Now you can just use or compare member_offset's to do whatever you want.

EDIT

As pointed out by Caleth and Deduplicator above, this doesn't work with virtual inheritance. See my last comment to Deduplicator's answer for the reason why. As an aside, it's interesting to me that there is significant runtime overhead when accessing instance variables in the base class when using virtual inheritance.
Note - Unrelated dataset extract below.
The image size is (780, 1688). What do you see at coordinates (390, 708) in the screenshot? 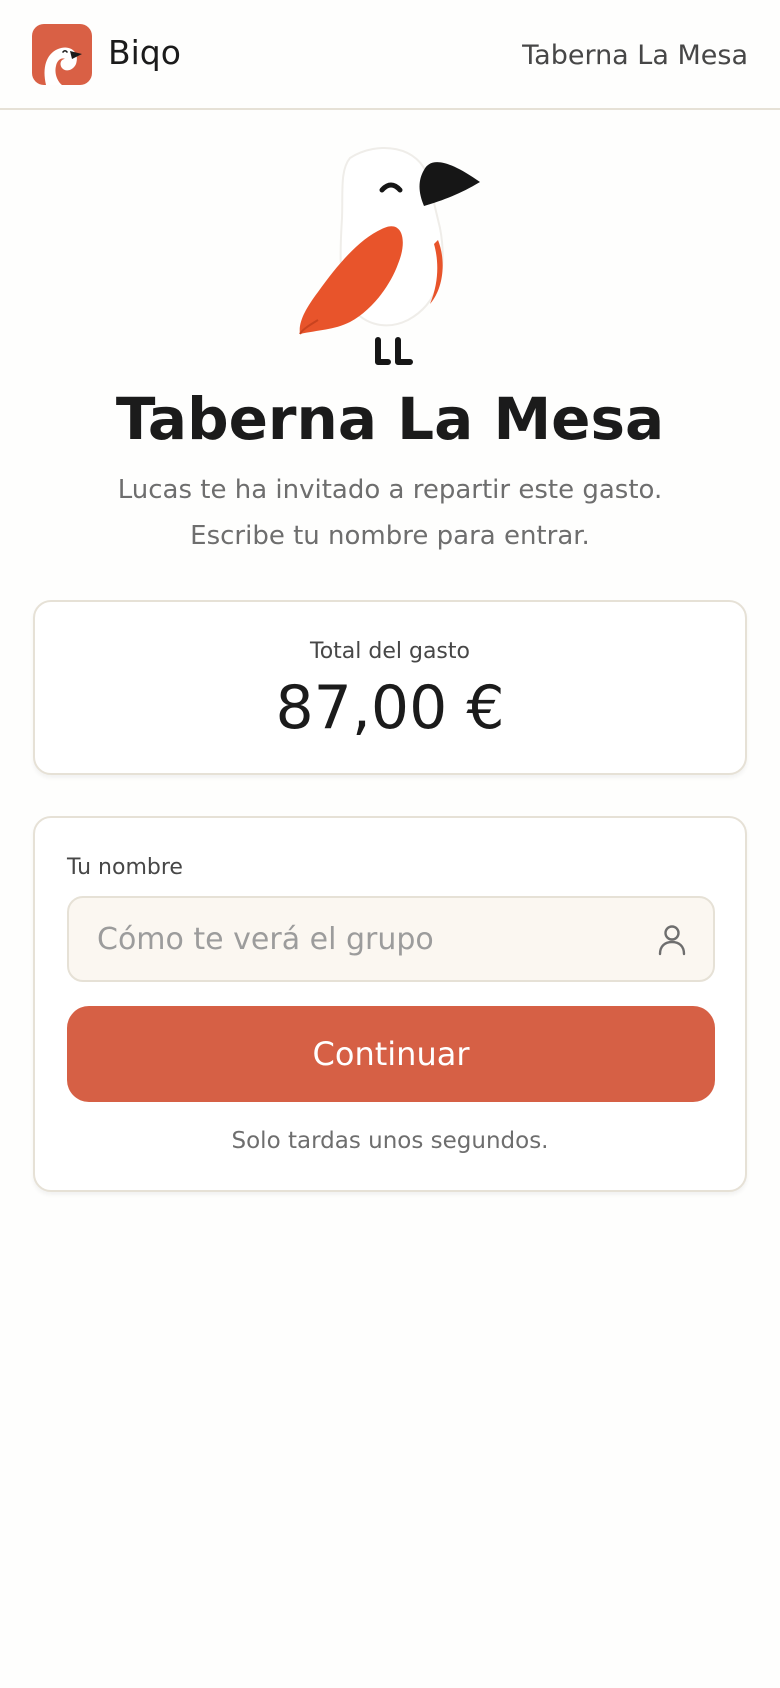
I see `total-amount: 87,00 €` at bounding box center [390, 708].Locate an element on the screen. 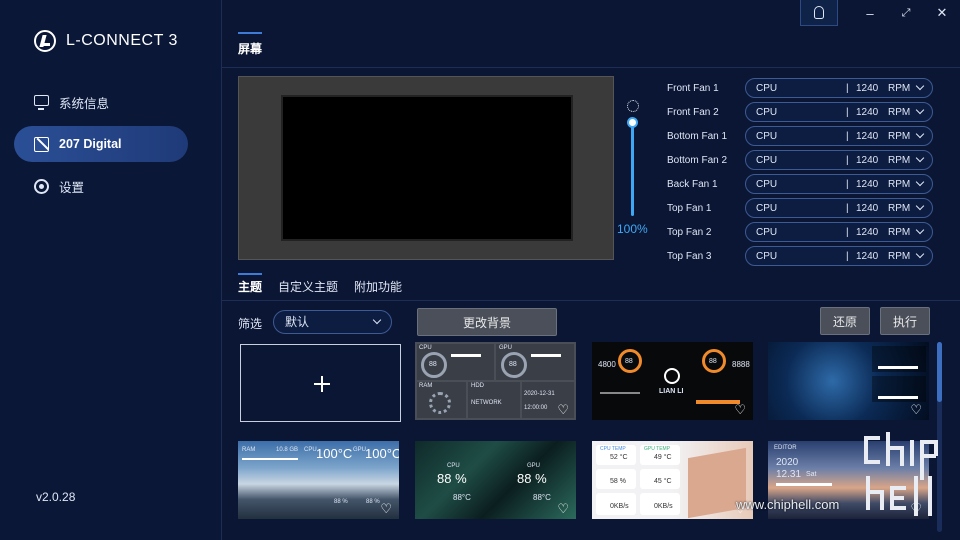 The width and height of the screenshot is (960, 540). fan-row: Back Fan 1 CPU | 1240 RPM is located at coordinates (800, 184).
I hadn't realised that.

Also, the following simple macro is easier to use and works correctly with multiple inheritance with clang (so much for all those fancy templates):

#define member_offset(classname, member) \
    ((int) ((char *) &((classname*) nullptr)->member - (char *) nullptr))

You can test this with gcc and clang at Wandbox:

#include "stdio.h"

#define member_offset(classname, member) \
        ((int) ((char *) &((classname *) nullptr)->member - (char *) nullptr))

struct a { int m1; };
struct b { int m2; };
struct c : a, b { int m3; };

int main (void)
{
    int m1_offset = member_offset (c, m1);
    int m2 = member_offset (c, m2);
    int m3 = member_offset (c, m3);
    printf ("m1_offset=%d, m2=%d, m3=%d\n", m1_offset, m2, m3);
}

Output:

m1_offset=0, m2=4, m3=8

But if you use this macro with a class that uses virtual inheritance, you get a SEGFAULT (because the compiler needs to look inside the object to find the offset of that object's data members and there is no object there - just a nullptr).

So, the answer to the OP's question is that you do need an instance to do this in the general case. Maybe have a special constructor that does nothing to create one of these with minimal overhead.

SECOND EDIT

I thought about this some more, and it occurred to me that instead of saying:

int mo = member_offset (c, m);

You should instead say:

constexpr int mo = member_offset (c, m);

Then the compiler should alert you if class c is using virtual inheritance.

Unfortunately, neither clang nor gcc will compile this for any kind of class, virtual inheritance or not. MSVC, on the other hand, does, and only generates a compiler error if class c uses virtual inheritance.

I don't know which compiler is doing the right thing here, insofar as the standard goes, but MSVC's behaviour is obviously the most sensible.